The supermarket has revealed plans to forgo approximately £410m of its business rates relief. In a statement, Sainsbury’s said it has been considering the move since the “announcement of a second national lockdown” in England back in October. It added that since the chain was considered an essential retailer sales and profits have been “stronger than originally expected”.
It follows a decision by Tesco this week to repay £585m of its rates relief after the store revealed it was “immensely grateful” for the financial and policy support provided by the government.
On the same day fellow ‘big four’ grocer Morrisons outlined plans to pay £274m, with the company stating it has a “very strong balance sheet and underlying cash flow”.
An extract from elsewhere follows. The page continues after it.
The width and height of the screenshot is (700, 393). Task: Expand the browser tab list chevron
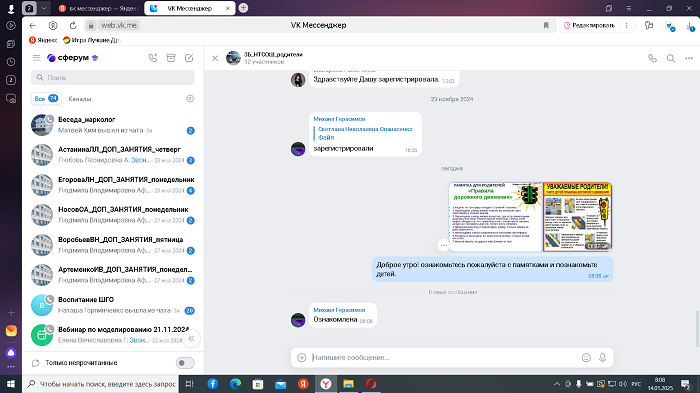click(44, 8)
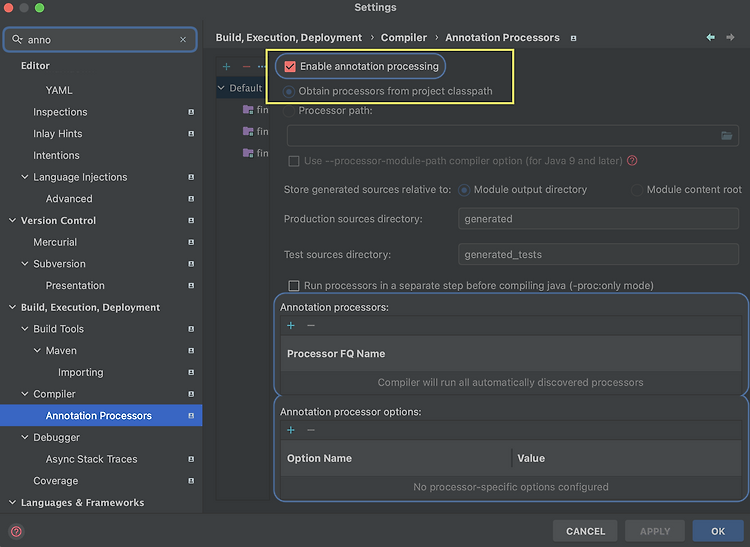Viewport: 750px width, 547px height.
Task: Click the help question mark icon at bottom left
Action: pos(16,531)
A rates relief was granted to all retail and hospitality businesses in April for a 12-month period to help stores during the Covid-19 pandemic.
Simon Roberts, CEO, Sainsbury’s said: “We have been proud to play our part in feeding the nation in this extraordinary year and every one of our colleagues has gone above and beyond to support each other, our customers and our communities.
“While we have incurred significant costs in keeping colleagues and customers safe, food and other essential retailers have benefited from being able to open throughout. With regional restrictions likely to remain in place for some time, we believe it is now fair and right to forgo the business rates relief that we have been given on all Sainsbury’s stores.”
He added: “We are very mindful that non-essential retailers and many other businesses have been forced to close again in the second lockdown and we hope that this goes some way towards helping them.
“We remain focused on delivering the plan we set out at our half year results. We continue to urge government to review the business rates system to create more of a level playing field between physical and online retailers.”